I'll age myself by saying that I remember Impala, and also was at the first Databricks Strata tutorial circa 2014. I started using both Databricks and Snowflake relatively early on--2016/2017. And while I love, love, LOVE your posts, I think there's one thing you get wrong here. Before roughly 2019, Databricks wasn't at all "a big, fast database that you can write SQL and Python against." Yes, you could query tables with SQL, but all of the underlying stuff you had to do with s3 and cluster management made it feel a lot more like Hadoop than Redshift or Snowflake. So much so that my DS/ML teams used Databricks because we liked python, but it was totally infeasible to make our Analytics team use it instead of Snowflake.
That all changed in 2020 when Databricks released Delta and very slowly integrated it into their product offering. Delta is basically OSS Snowflake, and since then, Databricks and Snowflake have been slowly converging. Finally in the last year or so Delta feels a lot like Snowflake (with a nice UI, simplified SQL clusters like Snowflake warehouses, etc.). So it really is a big, fast database that you can program with python, scala, SQL.
Approaching from the other direction, Snowflake has tried to open itself up to python with Snowpark, where they essentially copied the Spark API, but as far as I can tell it's mostly just marketing hype. I don't think Snowpark python is even generally available yet.
So I agree--you're totally right about how Databricks should be marketing itself now. But I think their tech couldn't back that up before the last year or two... Not that that usually stops the marketing people. But maybe as reluctant academics that had a bit more shame?

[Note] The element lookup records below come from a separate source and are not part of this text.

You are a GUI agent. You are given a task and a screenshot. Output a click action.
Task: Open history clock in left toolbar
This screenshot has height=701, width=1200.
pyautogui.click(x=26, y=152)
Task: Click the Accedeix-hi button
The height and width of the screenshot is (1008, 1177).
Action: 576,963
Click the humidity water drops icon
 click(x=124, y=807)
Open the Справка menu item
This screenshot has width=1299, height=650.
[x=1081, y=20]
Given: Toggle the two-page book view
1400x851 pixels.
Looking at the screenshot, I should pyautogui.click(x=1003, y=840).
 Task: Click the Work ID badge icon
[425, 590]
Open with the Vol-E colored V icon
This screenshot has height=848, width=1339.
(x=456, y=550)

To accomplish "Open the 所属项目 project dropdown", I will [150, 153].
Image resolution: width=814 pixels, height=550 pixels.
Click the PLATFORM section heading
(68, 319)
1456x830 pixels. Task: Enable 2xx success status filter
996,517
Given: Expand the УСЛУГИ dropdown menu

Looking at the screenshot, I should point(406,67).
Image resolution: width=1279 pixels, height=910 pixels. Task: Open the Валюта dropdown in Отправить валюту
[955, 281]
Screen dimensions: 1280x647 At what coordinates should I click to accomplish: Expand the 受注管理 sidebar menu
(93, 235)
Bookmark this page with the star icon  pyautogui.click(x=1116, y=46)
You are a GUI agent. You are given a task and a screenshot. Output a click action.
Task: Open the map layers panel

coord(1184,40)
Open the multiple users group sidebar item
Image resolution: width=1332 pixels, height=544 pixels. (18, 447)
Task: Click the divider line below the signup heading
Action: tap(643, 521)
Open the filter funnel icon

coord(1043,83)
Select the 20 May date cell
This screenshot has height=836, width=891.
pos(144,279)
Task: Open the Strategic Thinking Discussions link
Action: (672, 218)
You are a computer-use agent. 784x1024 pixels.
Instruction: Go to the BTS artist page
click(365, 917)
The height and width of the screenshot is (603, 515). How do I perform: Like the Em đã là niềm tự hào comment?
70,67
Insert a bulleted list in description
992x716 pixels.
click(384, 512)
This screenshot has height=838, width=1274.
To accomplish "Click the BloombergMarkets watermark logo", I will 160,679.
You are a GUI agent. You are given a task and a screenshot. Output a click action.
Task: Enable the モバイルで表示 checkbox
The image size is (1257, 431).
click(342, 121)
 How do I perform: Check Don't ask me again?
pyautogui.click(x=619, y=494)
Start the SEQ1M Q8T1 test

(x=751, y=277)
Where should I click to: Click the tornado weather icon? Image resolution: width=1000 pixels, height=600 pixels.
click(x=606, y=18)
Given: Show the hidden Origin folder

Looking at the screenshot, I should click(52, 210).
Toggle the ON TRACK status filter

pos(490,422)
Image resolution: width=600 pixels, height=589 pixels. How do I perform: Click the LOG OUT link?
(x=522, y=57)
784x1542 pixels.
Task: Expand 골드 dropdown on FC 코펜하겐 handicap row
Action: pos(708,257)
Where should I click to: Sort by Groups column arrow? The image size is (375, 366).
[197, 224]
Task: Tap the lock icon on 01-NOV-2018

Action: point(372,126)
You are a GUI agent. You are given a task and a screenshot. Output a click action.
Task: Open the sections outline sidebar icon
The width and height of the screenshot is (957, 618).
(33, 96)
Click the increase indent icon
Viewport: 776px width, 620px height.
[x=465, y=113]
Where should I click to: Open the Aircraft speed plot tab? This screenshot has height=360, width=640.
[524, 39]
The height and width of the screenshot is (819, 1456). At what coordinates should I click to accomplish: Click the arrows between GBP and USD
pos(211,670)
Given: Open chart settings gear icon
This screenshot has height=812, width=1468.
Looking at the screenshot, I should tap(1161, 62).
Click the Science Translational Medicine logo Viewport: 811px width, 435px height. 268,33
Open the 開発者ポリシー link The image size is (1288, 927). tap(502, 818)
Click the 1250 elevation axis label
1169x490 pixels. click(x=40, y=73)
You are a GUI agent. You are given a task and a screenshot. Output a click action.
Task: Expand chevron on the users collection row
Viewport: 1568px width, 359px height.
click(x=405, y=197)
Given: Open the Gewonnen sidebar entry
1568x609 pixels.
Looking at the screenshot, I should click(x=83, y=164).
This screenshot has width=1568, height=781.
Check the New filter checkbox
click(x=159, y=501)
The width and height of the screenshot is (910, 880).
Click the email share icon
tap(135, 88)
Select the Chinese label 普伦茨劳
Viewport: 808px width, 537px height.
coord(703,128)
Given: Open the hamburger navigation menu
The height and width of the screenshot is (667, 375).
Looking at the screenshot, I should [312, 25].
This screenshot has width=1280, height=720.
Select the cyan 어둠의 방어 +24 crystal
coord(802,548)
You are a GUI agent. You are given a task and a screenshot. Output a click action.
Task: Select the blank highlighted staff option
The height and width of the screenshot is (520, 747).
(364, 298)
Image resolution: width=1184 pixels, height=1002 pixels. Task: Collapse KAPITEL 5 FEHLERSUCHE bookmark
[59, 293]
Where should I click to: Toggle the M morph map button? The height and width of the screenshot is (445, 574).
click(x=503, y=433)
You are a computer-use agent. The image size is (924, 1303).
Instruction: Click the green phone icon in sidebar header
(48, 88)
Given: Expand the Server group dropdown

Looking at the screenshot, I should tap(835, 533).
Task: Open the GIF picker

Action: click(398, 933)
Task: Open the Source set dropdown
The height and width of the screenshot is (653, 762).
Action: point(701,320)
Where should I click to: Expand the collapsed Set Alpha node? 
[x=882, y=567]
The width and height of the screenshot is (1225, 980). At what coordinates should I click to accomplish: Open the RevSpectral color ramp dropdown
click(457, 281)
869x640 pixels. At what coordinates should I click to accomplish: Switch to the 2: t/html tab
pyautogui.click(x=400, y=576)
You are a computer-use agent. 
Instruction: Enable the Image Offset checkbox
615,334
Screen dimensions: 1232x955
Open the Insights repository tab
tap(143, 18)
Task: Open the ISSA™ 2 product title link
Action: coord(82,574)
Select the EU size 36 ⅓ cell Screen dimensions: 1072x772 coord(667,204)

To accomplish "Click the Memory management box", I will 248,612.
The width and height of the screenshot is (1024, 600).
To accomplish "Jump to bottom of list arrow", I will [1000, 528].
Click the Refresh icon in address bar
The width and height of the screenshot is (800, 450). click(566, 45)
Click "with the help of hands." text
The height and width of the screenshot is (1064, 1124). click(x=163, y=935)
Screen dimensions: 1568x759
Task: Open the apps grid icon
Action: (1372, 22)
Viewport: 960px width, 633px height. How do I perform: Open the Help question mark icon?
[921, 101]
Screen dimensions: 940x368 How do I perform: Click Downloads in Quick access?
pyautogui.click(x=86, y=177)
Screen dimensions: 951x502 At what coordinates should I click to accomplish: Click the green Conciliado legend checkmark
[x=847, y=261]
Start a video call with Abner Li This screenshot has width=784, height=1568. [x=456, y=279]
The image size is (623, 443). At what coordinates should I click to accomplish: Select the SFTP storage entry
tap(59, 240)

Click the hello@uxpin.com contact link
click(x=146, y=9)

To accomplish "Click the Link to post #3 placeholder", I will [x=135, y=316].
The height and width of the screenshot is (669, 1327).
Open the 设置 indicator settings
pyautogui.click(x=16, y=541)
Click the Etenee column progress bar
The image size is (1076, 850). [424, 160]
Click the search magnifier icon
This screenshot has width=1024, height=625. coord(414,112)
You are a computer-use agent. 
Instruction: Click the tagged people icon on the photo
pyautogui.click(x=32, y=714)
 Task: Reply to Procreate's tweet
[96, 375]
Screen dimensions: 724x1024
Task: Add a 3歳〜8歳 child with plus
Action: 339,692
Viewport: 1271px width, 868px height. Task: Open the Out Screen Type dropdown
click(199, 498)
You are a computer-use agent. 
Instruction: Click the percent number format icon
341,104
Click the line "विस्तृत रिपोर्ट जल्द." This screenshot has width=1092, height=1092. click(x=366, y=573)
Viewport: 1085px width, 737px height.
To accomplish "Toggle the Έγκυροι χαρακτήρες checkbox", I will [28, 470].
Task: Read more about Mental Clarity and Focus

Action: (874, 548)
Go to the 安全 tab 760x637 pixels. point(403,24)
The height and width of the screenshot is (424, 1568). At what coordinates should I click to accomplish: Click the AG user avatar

That's fair, though I think those two things are intertwined. The mistake wasn't strictly failing to market a product that could've been a big, dumb database; it was not seeing that they were a couple steps away from building a big, dumb database that would've been really valuable to build. It seems like, in both the product and marketing, they were tied to this grander vision.
That said, to your point about Snowpark, that's Databricks' opportunity now. If they sort this stuff out, I think they have a higher ceiling than Snowflake, but to get there, they've got to sell beat Snowflake on the meat and potatoes "I need a database" deals that Snowflake seems extremely proficient at selling.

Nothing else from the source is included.